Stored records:
▼
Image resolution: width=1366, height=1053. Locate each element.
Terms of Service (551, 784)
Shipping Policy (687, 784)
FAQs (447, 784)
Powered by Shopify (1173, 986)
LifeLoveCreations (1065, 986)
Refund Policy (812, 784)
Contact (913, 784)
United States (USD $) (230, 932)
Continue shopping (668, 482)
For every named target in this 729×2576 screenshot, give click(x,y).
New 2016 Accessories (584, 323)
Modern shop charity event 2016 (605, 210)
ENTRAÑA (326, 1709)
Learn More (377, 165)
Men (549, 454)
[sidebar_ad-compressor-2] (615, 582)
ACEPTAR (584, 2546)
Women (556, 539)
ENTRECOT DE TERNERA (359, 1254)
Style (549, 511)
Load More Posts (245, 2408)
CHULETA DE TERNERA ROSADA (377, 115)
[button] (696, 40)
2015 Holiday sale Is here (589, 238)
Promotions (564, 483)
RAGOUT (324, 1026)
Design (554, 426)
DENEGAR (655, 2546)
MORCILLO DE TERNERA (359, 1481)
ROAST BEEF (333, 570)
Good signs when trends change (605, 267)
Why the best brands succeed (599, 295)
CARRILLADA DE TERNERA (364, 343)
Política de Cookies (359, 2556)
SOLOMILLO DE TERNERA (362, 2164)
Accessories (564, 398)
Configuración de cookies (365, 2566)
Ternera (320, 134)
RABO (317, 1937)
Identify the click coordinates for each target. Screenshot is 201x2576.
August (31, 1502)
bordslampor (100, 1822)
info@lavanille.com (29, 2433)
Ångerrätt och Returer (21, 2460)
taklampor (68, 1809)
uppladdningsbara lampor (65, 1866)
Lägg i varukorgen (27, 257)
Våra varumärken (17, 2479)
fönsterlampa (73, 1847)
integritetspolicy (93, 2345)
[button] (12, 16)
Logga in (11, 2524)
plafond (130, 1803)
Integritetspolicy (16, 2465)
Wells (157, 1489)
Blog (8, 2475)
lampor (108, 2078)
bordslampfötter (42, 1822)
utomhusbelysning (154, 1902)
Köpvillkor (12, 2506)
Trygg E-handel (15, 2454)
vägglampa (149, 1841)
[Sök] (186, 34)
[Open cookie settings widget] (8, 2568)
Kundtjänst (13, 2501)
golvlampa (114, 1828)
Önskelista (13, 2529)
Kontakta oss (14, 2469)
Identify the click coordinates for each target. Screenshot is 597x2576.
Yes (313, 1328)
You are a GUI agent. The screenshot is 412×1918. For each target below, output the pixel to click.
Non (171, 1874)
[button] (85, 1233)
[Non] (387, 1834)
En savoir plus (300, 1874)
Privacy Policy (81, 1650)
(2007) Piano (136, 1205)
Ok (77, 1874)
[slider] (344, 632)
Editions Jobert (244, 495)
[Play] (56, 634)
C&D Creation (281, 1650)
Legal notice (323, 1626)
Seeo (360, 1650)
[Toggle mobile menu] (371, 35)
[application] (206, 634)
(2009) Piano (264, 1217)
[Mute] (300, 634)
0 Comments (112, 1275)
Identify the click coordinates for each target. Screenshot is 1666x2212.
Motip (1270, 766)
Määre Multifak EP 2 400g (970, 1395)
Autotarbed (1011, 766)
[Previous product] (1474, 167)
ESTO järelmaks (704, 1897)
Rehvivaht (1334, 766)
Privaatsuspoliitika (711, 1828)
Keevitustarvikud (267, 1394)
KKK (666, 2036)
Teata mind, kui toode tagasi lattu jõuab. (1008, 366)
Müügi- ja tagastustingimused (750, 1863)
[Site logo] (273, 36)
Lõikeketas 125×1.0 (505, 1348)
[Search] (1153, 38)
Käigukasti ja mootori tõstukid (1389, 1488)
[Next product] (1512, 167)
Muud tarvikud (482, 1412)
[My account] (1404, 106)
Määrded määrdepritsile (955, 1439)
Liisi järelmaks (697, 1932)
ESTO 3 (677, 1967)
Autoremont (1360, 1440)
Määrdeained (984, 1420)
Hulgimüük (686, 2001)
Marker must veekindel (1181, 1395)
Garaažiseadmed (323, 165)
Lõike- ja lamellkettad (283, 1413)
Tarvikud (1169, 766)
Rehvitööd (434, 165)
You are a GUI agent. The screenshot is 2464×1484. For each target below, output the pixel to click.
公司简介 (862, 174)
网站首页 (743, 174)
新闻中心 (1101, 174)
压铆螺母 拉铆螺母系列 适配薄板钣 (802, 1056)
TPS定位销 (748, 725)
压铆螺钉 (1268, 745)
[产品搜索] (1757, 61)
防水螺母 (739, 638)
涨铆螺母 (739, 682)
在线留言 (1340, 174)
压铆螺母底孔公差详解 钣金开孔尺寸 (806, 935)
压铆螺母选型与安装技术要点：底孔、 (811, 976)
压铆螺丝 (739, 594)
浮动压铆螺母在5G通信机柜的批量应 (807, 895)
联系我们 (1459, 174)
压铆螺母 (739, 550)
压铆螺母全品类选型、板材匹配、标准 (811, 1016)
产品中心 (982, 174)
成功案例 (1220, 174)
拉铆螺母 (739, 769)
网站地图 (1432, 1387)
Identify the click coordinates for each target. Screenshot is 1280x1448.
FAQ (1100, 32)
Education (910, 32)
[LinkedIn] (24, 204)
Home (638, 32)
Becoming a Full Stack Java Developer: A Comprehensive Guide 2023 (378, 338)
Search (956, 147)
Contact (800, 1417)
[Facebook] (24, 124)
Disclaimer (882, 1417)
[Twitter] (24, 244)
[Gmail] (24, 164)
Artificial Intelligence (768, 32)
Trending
▲
TASK INSTRUCTIONS: Print all of the entries again, exactly as written.

OUTPUT FOR THIS EXERCISE:
Image resolution: width=1366, height=1053. Locate each element.
Terms of Service (551, 784)
Shipping Policy (687, 784)
FAQs (447, 784)
Powered by Shopify (1173, 986)
LifeLoveCreations (1065, 986)
Refund Policy (812, 784)
Contact (913, 784)
United States (USD $) (230, 932)
Continue shopping (668, 482)
For every named target in this 729×2576 screenshot, give click(x,y).
New 2016 Accessories (584, 323)
Modern shop charity event 2016 (605, 210)
ENTRAÑA (326, 1709)
Learn More (377, 165)
Men (549, 454)
[sidebar_ad-compressor-2] (615, 582)
ACEPTAR (584, 2546)
Women (556, 539)
ENTRECOT DE TERNERA (359, 1254)
Style (549, 511)
Load More Posts (245, 2408)
CHULETA DE TERNERA ROSADA (377, 115)
[button] (696, 40)
2015 Holiday sale Is here (589, 238)
Promotions (564, 483)
RAGOUT (324, 1026)
Design (554, 426)
DENEGAR (655, 2546)
MORCILLO DE TERNERA (359, 1481)
ROAST BEEF (333, 570)
Good signs when trends change (605, 267)
Why the best brands succeed (599, 295)
CARRILLADA DE TERNERA (364, 343)
Política de Cookies (359, 2556)
SOLOMILLO DE TERNERA (362, 2164)
Accessories (564, 398)
Configuración de cookies (365, 2566)
Ternera (320, 134)
RABO (317, 1937)
Identify the click coordinates for each target. Screenshot is 201x2576.
August (31, 1502)
bordslampor (100, 1822)
info@lavanille.com (29, 2433)
Ångerrätt och Returer (21, 2460)
taklampor (68, 1809)
uppladdningsbara lampor (65, 1866)
Lägg i varukorgen (27, 257)
Våra varumärken (17, 2479)
fönsterlampa (73, 1847)
integritetspolicy (93, 2345)
[button] (12, 16)
Logga in (11, 2524)
plafond (130, 1803)
Integritetspolicy (16, 2465)
Wells (157, 1489)
Blog (8, 2475)
lampor (108, 2078)
bordslampfötter (42, 1822)
utomhusbelysning (154, 1902)
Köpvillkor (12, 2506)
Trygg E-handel (15, 2454)
vägglampa (149, 1841)
[Sök] (186, 34)
[Open cookie settings widget] (8, 2568)
Kundtjänst (13, 2501)
golvlampa (114, 1828)
Önskelista (13, 2529)
Kontakta oss (14, 2469)
Identify the click coordinates for each target. Screenshot is 597x2576.
Yes (313, 1328)
You are a GUI agent. The screenshot is 412×1918. For each target below, output the pixel to click.
Non (171, 1874)
[button] (85, 1233)
[Non] (387, 1834)
En savoir plus (300, 1874)
Privacy Policy (81, 1650)
(2007) Piano (136, 1205)
Ok (77, 1874)
[slider] (344, 632)
Editions Jobert (244, 495)
[Play] (56, 634)
C&D Creation (281, 1650)
Legal notice (323, 1626)
Seeo (360, 1650)
[Toggle mobile menu] (371, 35)
[application] (206, 634)
(2009) Piano (264, 1217)
[Mute] (300, 634)
0 Comments (112, 1275)
Identify the click coordinates for each target. Screenshot is 1666x2212.
Motip (1270, 766)
Määre Multifak EP 2 400g (970, 1395)
Autotarbed (1011, 766)
[Previous product] (1474, 167)
ESTO järelmaks (704, 1897)
Rehvivaht (1334, 766)
Privaatsuspoliitika (711, 1828)
Keevitustarvikud (267, 1394)
KKK (666, 2036)
Teata mind, kui toode tagasi lattu jõuab. (1008, 366)
Müügi- ja tagastustingimused (750, 1863)
[Site logo] (273, 36)
Lõikeketas 125×1.0 (505, 1348)
[Search] (1153, 38)
Käigukasti ja mootori tõstukid (1389, 1488)
[Next product] (1512, 167)
Muud tarvikud (482, 1412)
[My account] (1404, 106)
Määrded määrdepritsile (955, 1439)
Liisi järelmaks (697, 1932)
ESTO 3 (677, 1967)
Autoremont (1360, 1440)
Määrdeained (984, 1420)
Hulgimüük (686, 2001)
Marker must veekindel (1181, 1395)
Garaažiseadmed (323, 165)
Lõike- ja lamellkettad (283, 1413)
Tarvikud (1169, 766)
Rehvitööd (434, 165)
You are a GUI agent. The screenshot is 2464×1484. For each target below, output the pixel to click.
公司简介 (862, 174)
网站首页 (743, 174)
新闻中心 (1101, 174)
压铆螺母 拉铆螺母系列 适配薄板钣 (802, 1056)
TPS定位销 (748, 725)
压铆螺钉 (1268, 745)
[产品搜索] (1757, 61)
防水螺母 (739, 638)
涨铆螺母 (739, 682)
在线留言 (1340, 174)
压铆螺母底孔公差详解 钣金开孔尺寸 (806, 935)
压铆螺母选型与安装技术要点：底孔、 (811, 976)
压铆螺丝 (739, 594)
浮动压铆螺母在5G通信机柜的批量应 (807, 895)
联系我们 (1459, 174)
压铆螺母 (739, 550)
压铆螺母全品类选型、板材匹配、标准 (811, 1016)
产品中心 (982, 174)
成功案例 (1220, 174)
拉铆螺母 (739, 769)
网站地图 (1432, 1387)
Identify the click coordinates for each target. Screenshot is 1280x1448.
FAQ (1100, 32)
Education (910, 32)
[LinkedIn] (24, 204)
Home (638, 32)
Becoming a Full Stack Java Developer: A Comprehensive Guide 2023 (378, 338)
Search (956, 147)
Contact (800, 1417)
[Facebook] (24, 124)
Disclaimer (882, 1417)
[Twitter] (24, 244)
[Gmail] (24, 164)
Artificial Intelligence (768, 32)
Trending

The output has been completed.